ENTRIES PROVIDED:
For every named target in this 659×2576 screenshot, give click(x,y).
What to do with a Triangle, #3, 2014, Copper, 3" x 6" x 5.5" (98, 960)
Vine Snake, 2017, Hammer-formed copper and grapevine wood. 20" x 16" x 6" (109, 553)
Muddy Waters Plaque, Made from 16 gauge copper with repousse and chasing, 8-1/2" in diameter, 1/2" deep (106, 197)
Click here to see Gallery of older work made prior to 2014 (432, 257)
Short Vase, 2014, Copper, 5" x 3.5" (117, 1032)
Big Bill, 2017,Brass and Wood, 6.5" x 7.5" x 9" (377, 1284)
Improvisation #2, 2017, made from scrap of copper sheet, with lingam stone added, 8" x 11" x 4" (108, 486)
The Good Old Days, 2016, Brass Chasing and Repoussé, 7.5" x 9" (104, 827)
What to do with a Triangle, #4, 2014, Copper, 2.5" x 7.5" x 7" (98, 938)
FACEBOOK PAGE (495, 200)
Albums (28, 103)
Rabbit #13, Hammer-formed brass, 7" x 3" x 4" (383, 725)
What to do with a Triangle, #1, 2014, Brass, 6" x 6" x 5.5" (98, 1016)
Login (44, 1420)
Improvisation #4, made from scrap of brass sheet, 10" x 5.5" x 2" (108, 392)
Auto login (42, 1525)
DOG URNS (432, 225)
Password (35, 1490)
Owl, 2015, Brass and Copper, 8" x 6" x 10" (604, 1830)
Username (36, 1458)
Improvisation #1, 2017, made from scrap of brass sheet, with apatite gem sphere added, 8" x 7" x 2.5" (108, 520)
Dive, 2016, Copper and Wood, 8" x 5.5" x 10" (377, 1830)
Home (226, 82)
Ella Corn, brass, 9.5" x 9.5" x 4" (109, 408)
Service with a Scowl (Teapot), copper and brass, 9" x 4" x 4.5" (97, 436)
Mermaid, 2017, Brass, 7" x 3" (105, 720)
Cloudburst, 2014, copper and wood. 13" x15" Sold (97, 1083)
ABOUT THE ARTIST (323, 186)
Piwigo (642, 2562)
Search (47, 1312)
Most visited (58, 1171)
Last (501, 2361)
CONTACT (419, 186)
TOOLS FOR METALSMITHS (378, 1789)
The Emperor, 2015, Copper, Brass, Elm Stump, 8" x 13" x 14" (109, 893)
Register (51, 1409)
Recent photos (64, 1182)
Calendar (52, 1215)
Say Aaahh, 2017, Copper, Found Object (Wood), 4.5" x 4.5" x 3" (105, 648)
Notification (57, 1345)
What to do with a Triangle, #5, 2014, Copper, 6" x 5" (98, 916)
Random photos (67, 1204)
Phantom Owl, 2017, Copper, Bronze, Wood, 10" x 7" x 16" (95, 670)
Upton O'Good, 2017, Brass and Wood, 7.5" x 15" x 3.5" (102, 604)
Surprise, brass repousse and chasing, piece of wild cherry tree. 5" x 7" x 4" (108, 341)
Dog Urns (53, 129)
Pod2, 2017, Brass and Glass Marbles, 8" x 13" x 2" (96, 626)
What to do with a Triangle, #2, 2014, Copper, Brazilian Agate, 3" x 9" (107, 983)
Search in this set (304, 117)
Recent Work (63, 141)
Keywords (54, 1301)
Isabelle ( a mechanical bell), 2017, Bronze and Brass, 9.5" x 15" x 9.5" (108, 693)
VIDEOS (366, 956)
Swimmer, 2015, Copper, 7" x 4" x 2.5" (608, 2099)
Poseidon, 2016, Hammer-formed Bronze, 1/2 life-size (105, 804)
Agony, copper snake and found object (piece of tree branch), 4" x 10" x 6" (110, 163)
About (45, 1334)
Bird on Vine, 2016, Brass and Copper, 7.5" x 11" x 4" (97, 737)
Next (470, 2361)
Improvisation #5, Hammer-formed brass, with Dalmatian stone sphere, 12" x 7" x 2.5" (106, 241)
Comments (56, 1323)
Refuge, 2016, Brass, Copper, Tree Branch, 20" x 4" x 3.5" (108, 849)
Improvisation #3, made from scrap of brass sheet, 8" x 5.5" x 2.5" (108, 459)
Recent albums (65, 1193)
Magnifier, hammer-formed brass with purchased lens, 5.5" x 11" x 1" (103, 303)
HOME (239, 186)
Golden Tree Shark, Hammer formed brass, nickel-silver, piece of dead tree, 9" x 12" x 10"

GIVEN EXERCISE:
Reproduce the items word for word from the line with "VIDEOS (366, 956)" to the line with "Refuge, 2016, Brass, Copper, Tree", including both of those lines.

RESULT OF THIS EXERCISE:
VIDEOS (366, 956)
Swimmer, 2015, Copper, 7" x 4" x 2.5" (608, 2099)
Poseidon, 2016, Hammer-formed Bronze, 1/2 life-size (105, 804)
Agony, copper snake and found object (piece of tree branch), 4" x 10" x 6" (110, 163)
About (45, 1334)
Bird on Vine, 2016, Brass and Copper, 7.5" x 11" x 4" (97, 737)
Next (470, 2361)
Improvisation #5, Hammer-formed brass, with Dalmatian stone sphere, 12" x 7" x 2.5" (106, 241)
Comments (56, 1323)
Refuge, 2016, Brass, Copper, Tree Branch, 20" x 4" x 3.5" (108, 849)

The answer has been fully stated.